Hi everyone,
I am analyzing a Methylation EPIC array data using ChAMP package. I observed that after apply champ.load() function, some extra probes are getting added to my actual probes list. Those probes were not present in the file imported by champ.import function and also not added when I perform champ.filter.

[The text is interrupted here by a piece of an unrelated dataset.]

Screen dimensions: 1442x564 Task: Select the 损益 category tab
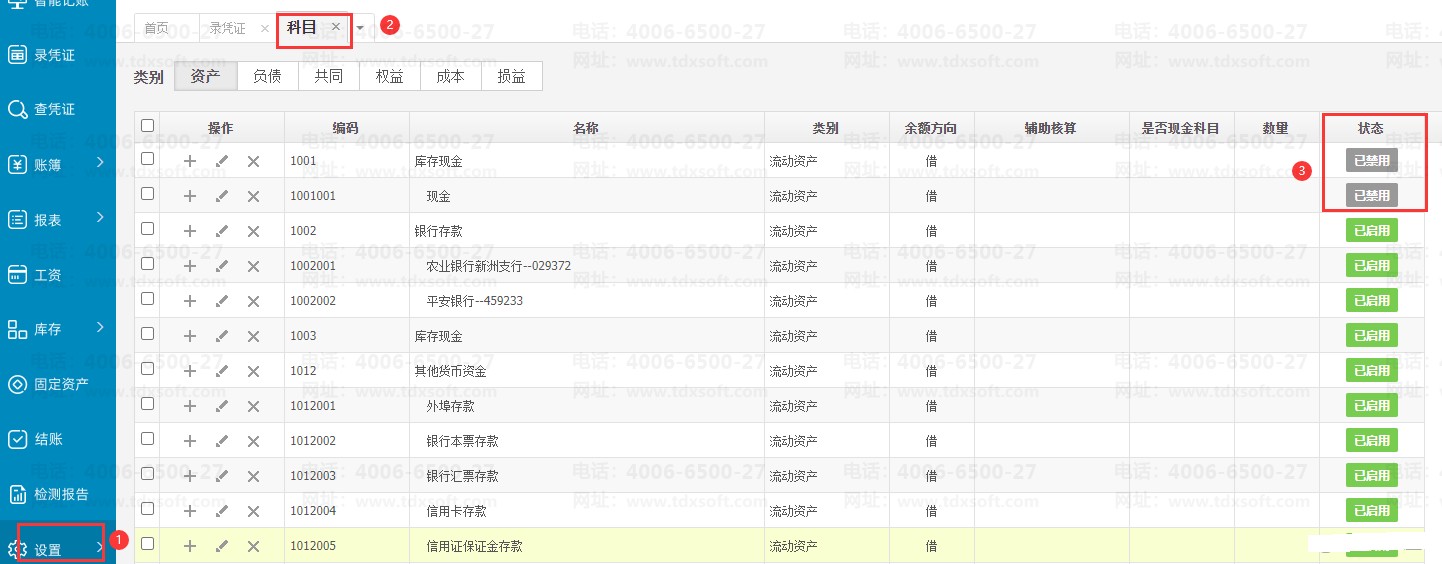511,76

Since I want to use "SWAN" normalization in champ.norm() function I had to use champ.load(). When I applied champ.load(), the number of probes matching with manifest (EPIC.mainfest.hg19) are less. Ideally manifest file should have all the probes and coordinates for array data. But in my case I found, NOT all the probes present in myLoad$beta (which is a file after champ.load) or myNorm match with manifest and there are few hundred probes remain unassigned. The doubt is champ.load() seems to add some extra probes which are not present in my data. Here is my command:
> myLoad_2<-champ.load(directory = getwd(),
> method="minfi",
> methValue="B",
> autoimpute=TRUE,
> filterDetP=TRUE,
> ProbeCutoff=0,
> SampleCutoff=0.1,
> detPcut=0.01,
> filterBeads=TRUE,
> beadCutoff=0.05,
> filterNoCG=TRUE,
> filterSNPs=TRUE,
> population=NULL,
> filterMultiHit=TRUE,
> filterXY=TRUE,
> force=FALSE,
> arraytype="EPIC")
Number of probes remained after filtering: 705948 Number of filterd probes matched with manifest: 705762 Some extra probes I checked manually which were not overlapped with manifest: 186 Also I tried to check the origin and Some of these 186 probes overlapped with human.450K.manifest.csv file. How it is possible that when I give EPIC and probes were not present in my EPIC.manifest and also in my original data gets incorporated after champ.load().

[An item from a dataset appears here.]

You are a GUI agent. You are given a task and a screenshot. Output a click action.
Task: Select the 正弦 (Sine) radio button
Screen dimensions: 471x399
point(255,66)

I tried to look for solution but could not find anything.
I request you to please help me with the same.
Thank you
Hi Yuan,
Thank you for the reply.
I tried to do as you suggested. Again there is a less overlap:
This is same as previous results. And those 186 probe still did not overlap with "AnnoEPIC".
I am not able to figure where is the problem.
The only observation I had is when I intersected this with 450K Anno file, 87 out of 186 overlapped.
I don't understand why this 450K probes + other probes are incorporated in my EPIC data.
Also, champ.import() + champ.filter() pipeline gives not extra probes added, What could be the issue only with champ.load()
Please help.
Thanks
I would like to add another observation:
The above two commands gives different number of filtered probes retained. I think it has to do with "minfi" method.
What is the issue? and what should I do?
Please suggest.
Thanks
Hi,
I tried checking with older versions also, but the results are same.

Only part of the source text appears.